PROBLEM TO WORK ON - From the line with "Skontaktuj się z nami (38, 158)" through the line with "anoda z miedzi elektrolitycznej (71, 832)", inclusive, return each line of the data below exactly and leave the rest out.

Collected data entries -
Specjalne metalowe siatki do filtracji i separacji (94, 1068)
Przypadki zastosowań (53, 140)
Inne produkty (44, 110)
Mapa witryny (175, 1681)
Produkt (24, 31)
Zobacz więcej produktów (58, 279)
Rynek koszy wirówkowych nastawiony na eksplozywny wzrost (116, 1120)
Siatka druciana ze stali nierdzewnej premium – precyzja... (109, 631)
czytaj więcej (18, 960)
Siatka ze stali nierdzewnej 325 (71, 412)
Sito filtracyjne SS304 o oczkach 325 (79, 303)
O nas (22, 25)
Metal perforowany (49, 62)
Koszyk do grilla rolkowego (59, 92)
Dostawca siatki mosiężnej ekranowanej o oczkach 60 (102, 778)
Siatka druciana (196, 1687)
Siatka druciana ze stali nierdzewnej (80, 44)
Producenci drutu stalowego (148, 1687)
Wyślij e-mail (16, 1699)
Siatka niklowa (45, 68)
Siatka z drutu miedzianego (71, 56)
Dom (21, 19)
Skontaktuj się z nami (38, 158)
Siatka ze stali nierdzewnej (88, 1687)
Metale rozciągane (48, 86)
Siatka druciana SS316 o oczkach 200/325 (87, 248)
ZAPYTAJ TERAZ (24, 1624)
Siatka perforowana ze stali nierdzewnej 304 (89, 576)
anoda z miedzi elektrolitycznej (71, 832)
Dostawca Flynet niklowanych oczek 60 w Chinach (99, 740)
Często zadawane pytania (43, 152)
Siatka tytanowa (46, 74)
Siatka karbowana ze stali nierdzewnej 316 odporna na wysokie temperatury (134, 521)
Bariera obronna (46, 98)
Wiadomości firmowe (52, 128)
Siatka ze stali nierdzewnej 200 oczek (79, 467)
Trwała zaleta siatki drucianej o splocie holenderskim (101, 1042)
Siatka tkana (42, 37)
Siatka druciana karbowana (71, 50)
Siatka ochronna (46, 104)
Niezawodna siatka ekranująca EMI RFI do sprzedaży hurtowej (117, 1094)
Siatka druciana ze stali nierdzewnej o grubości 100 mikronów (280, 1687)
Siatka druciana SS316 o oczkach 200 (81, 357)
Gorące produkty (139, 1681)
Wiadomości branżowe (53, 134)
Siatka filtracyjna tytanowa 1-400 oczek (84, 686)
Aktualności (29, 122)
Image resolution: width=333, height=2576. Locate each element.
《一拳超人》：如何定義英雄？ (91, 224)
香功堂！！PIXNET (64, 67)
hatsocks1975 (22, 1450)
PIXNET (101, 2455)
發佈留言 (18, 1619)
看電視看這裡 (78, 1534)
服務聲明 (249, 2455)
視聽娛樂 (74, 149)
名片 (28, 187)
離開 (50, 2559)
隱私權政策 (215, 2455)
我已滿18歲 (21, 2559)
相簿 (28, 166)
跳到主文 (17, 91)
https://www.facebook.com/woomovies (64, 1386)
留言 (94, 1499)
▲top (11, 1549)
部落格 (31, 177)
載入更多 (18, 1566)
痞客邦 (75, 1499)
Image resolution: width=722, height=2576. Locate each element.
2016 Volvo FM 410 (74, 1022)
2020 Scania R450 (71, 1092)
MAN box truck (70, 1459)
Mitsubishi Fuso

COMPLETED TASK -
Skontaktuj się z nami (38, 158)
Siatka ze stali nierdzewnej (88, 1687)
Metale rozciągane (48, 86)
Siatka druciana SS316 o oczkach 200/325 (87, 248)
ZAPYTAJ TERAZ (24, 1624)
Siatka perforowana ze stali nierdzewnej 304 (89, 576)
anoda z miedzi elektrolitycznej (71, 832)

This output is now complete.